**Required work:** The count of lines with the string "dimensions" in the material is all that should be returned.

**Provided material:**
-------------------------

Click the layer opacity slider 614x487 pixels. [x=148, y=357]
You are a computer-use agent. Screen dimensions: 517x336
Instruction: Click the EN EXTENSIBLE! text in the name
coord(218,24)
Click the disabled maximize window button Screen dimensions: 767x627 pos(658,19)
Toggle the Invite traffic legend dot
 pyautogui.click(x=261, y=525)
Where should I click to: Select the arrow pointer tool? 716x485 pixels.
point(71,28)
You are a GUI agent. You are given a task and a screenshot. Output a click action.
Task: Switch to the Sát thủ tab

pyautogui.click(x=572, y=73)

-------------------------

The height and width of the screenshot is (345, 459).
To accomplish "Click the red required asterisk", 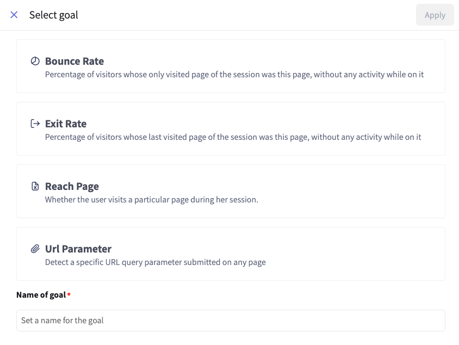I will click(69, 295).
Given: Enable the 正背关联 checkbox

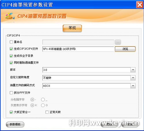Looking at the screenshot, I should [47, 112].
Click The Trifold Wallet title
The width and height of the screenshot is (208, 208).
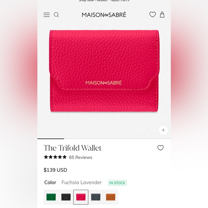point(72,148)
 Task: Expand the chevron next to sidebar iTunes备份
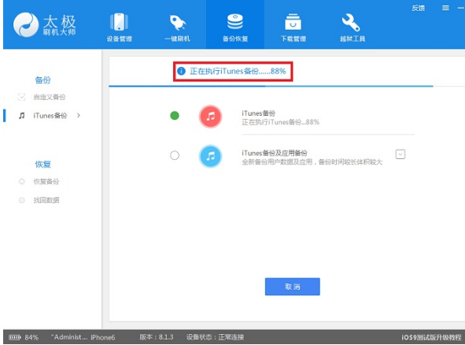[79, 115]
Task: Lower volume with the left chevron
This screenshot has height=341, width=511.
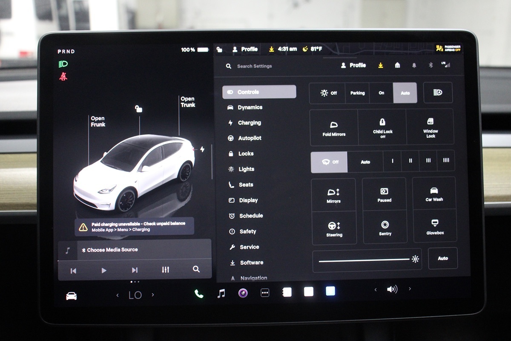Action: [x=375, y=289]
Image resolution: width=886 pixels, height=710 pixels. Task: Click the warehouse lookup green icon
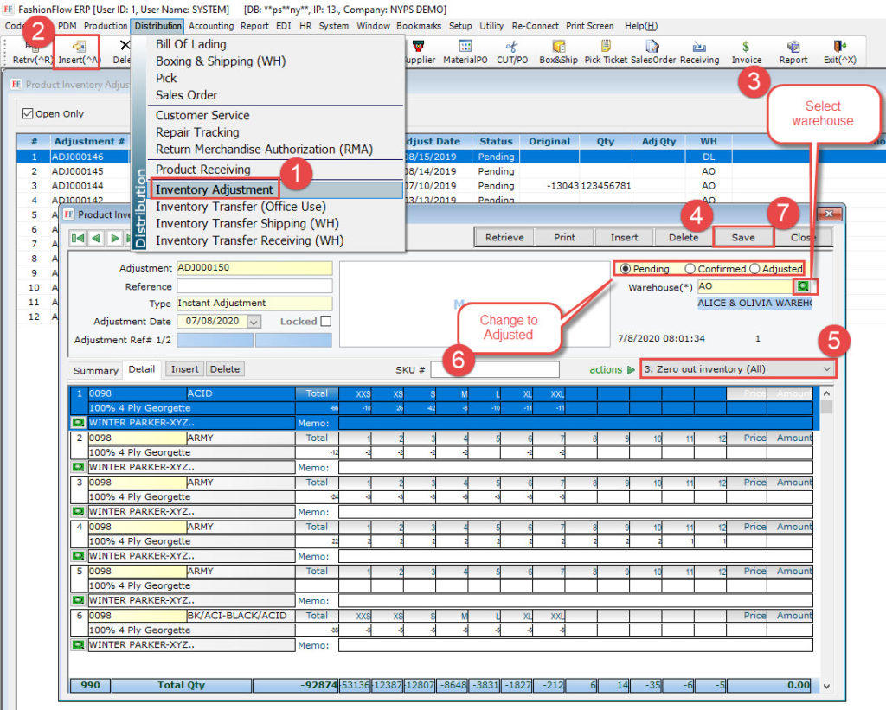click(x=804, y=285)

-------------------------

**Written solution:** 2